Auri Grow India share price locked in the upper circuit on Wednesday after the company announced a significant strategic shift toward the Environmental, Social, and Governance (ESG) ecosystem with the launch of its AI-driven carbon credit platform, CarbonKrishi. Alongside this development, the company has also received a high-premium investment proposal from a foreign institutional investor, marking a key inflection point in its growth journey.
The newly launched CarbonKrishi platform integrates artificial intelligence, satellite imagery, and soil analytics to enable farmers to adopt climate-positive agricultural practices. The initiative is designed to onboard nearly 100,000 farmers, with a focus on high-intensity agricultural regions across India.
Through verified emission reductions and sustainable farming methods, the platform is expected to generate carbon credits valued between ₹16 crore and ₹50 crore annually. Auri Grow plans to retain a commission of 20-30% on these credits, potentially translating into annual revenues of ₹3 crore to ₹10 crore for the company.
Mr. Pratik Kumar Patel, Director, Auri Grow India Ltd, said, “This initiative marks a pivotal step in Auri Grow India Limited’s evolution toward a technology- and sustainability-driven agri platform. Through CarbonKrishi, our objective is to empower farmers to unlock meaningful incremental income by adopting climate-positive and sustainable farming practices, while simultaneously creating a scalable, asset-light revenue stream for the Company. By leveraging AI, data analytics, and globally recognised verification frameworks, we aim to integrate Indian agriculture into the global carbon credit ecosystem. While the opportunity is still evolving, we believe this platform positions Auri Grow to participate in long-term ESG-led value creation for farmers, partners, and shareholders alike.”
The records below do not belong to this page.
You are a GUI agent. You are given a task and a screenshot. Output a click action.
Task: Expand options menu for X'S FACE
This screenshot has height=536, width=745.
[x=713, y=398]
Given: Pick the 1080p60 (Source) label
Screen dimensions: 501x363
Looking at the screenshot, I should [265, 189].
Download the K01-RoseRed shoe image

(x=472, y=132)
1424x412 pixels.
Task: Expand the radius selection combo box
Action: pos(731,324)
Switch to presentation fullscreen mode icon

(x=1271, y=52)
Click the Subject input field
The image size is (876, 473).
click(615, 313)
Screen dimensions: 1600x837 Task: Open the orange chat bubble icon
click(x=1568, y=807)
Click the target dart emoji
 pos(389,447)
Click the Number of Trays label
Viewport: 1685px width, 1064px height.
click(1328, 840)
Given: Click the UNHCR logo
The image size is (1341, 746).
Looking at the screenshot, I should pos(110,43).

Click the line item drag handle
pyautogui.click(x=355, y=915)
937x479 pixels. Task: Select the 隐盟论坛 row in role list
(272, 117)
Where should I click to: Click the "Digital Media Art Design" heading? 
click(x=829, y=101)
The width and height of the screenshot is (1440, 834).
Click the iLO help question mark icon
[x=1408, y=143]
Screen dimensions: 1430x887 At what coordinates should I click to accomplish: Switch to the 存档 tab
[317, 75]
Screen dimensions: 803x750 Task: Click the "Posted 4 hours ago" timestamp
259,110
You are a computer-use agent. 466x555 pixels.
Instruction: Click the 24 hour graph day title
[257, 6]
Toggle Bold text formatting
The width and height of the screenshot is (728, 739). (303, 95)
In a major financial development, Auri Grow has accepted a Letter of Intent (LoI) from Hong Kong-based Luminary Crown Ltd. The foreign institutional investor has proposed acquiring up to a 24% equity stake in the company at an indicative price of ₹2 per share.
This offer represents a significant premium to the company’s market price of ₹0.75 as of January 6, 2025. The board of directors is currently evaluating potential structures for the investment, including options such as a Rights Issue or Preferential Allotment.
While the proposal does not include immediate management control, the LoI outlines provisions for future board participation and deeper strategic collaboration between the two entities.
The proposed partnership with Luminary Crown is expected to accelerate Auri Grow’s expansion into several premium and technology-driven agricultural segments.
The company plans to strengthen its rice processing and export operations, targeting markets in the GCC and Europe. It is also evaluating entry into hydroponics and aeroponics through a project estimated to cost ₹55 crore, with an annual revenue potential of ₹180-200 crore and an expected net margin of around 13%.
Additionally, Auri Grow intends to expand its organic farming operations by leveraging its existing land bank to support long-term sustainable agriculture initiatives.
These strategic announcements follow a period of sharp financial improvement for the company. In FY24–25, Auri Grow reported revenue of ₹175.55 crore, a substantial jump from ₹16.76 crore in FY23–24.
Net profit for the year rose to ₹7.17 crore, compared with ₹51 lakh in the previous fiscal year, reflecting improved operational efficiency and scale.
Auri Grow’s transformation marks a shift from conventional agri-trading toward a technology-enabled, sustainability-focused business model. The company is no longer focused solely on moving physical produce, but is increasingly capturing the environmental and digital value embedded in how agricultural output is produced.
This pivot positions Auri Grow at the intersection of agriculture, technology, and global ESG markets, potentially opening new long-term growth avenues.
On Wednesday, Auri Grow India's share price was locked at the upper circuit limit of the day at ₹0.77 per share. The stock price has been hitting the upper circuit for the last 3 trading sessions. In the last one month the stock price has gained over 32% while in the last 3 months it is up by 37%.